Einträge des Datensatzes:
"""
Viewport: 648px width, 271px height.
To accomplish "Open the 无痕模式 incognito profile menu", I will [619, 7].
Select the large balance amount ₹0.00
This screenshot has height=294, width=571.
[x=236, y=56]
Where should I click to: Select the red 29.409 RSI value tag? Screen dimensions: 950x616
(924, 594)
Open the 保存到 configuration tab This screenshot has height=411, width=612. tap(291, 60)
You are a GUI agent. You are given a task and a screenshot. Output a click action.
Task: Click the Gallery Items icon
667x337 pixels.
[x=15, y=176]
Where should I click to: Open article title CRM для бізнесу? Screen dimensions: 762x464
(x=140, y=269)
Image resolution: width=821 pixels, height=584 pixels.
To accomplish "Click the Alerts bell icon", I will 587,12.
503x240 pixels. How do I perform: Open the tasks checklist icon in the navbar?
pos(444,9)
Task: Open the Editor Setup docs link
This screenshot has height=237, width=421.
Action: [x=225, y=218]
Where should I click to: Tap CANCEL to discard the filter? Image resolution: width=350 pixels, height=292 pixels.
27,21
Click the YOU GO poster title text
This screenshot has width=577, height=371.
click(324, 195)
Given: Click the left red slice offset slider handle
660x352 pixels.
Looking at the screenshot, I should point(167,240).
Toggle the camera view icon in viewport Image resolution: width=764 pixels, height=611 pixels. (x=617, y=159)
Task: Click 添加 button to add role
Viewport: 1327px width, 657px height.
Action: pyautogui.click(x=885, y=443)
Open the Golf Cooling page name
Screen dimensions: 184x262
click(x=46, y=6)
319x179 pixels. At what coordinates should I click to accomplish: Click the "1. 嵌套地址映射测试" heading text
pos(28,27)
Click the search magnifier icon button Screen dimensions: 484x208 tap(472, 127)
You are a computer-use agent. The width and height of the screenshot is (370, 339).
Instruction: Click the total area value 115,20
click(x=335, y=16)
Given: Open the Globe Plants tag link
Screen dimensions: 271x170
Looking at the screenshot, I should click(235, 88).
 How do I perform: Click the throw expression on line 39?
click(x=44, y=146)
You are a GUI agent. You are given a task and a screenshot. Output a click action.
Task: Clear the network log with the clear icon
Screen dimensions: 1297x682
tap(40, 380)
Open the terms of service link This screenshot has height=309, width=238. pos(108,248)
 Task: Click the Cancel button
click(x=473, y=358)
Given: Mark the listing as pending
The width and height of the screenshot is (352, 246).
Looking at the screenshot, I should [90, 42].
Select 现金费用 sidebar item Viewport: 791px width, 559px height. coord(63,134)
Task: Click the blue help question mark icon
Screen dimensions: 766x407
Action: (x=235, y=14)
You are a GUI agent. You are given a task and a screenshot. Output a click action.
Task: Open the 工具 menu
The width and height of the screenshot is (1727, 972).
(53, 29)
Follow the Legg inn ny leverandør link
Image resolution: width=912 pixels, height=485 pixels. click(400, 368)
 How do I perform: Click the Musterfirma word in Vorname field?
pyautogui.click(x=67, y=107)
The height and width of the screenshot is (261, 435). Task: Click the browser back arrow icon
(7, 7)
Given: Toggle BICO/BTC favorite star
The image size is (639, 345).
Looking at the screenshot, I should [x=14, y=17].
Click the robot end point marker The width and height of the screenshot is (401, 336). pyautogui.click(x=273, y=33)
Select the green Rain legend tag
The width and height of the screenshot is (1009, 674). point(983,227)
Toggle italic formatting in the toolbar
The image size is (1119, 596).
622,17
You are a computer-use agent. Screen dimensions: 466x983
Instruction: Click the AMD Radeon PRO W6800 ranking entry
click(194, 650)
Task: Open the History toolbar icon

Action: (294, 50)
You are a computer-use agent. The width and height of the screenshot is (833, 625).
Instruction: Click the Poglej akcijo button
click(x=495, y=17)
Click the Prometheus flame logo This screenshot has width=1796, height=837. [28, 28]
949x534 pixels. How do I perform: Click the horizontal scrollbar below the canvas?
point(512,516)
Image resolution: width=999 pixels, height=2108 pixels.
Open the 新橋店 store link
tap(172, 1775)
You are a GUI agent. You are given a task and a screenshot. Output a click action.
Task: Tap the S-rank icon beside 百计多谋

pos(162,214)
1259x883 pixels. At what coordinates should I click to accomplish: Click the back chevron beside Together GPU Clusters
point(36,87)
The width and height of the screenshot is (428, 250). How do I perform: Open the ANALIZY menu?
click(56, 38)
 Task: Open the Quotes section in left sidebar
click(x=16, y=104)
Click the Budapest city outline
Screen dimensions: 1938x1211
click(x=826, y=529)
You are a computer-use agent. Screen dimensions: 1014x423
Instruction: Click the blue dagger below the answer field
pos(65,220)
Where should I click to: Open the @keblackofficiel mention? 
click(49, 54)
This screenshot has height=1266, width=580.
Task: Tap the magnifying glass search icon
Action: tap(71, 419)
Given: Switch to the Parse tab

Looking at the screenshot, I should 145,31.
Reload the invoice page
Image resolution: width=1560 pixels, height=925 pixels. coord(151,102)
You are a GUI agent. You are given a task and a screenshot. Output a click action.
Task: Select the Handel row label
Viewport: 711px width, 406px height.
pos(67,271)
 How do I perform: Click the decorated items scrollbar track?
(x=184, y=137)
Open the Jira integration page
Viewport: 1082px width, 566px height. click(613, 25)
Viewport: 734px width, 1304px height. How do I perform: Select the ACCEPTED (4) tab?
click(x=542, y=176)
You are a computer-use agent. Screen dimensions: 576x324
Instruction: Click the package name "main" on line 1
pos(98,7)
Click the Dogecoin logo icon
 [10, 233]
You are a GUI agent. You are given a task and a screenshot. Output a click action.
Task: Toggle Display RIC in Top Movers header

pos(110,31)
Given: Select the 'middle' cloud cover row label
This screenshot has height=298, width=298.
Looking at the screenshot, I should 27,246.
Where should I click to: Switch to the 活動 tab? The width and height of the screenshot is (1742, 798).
"""
» Zu erledigen: Stelle die Zeilen als JSON-Liste von Zeichenketten dar, eine pro Zeile und ohne Leerzeilen, beginnend mit der Zeile, die „Click the Budapest city outline“ enthält, und endend mit der Zeile, die „Image resolution: width=1560“ enthält. Beide Zeilen gehören dazu.

» Ergebnis der Übung:
[
  "Click the Budapest city outline",
  "Screen dimensions: 1938x1211",
  "click(x=826, y=529)",
  "You are a computer-use agent. Screen dimensions: 1014x423",
  "Instruction: Click the blue dagger below the answer field",
  "pos(65,220)",
  "Where should I click to: Open the @keblackofficiel mention? ",
  "click(49, 54)",
  "This screenshot has height=1266, width=580.",
  "Task: Tap the magnifying glass search icon",
  "Action: tap(71, 419)",
  "Given: Switch to the Parse tab",
  "Looking at the screenshot, I should 145,31.",
  "Reload the invoice page",
  "Image resolution: width=1560 pixels, height=925 pixels. coord(151,102)"
]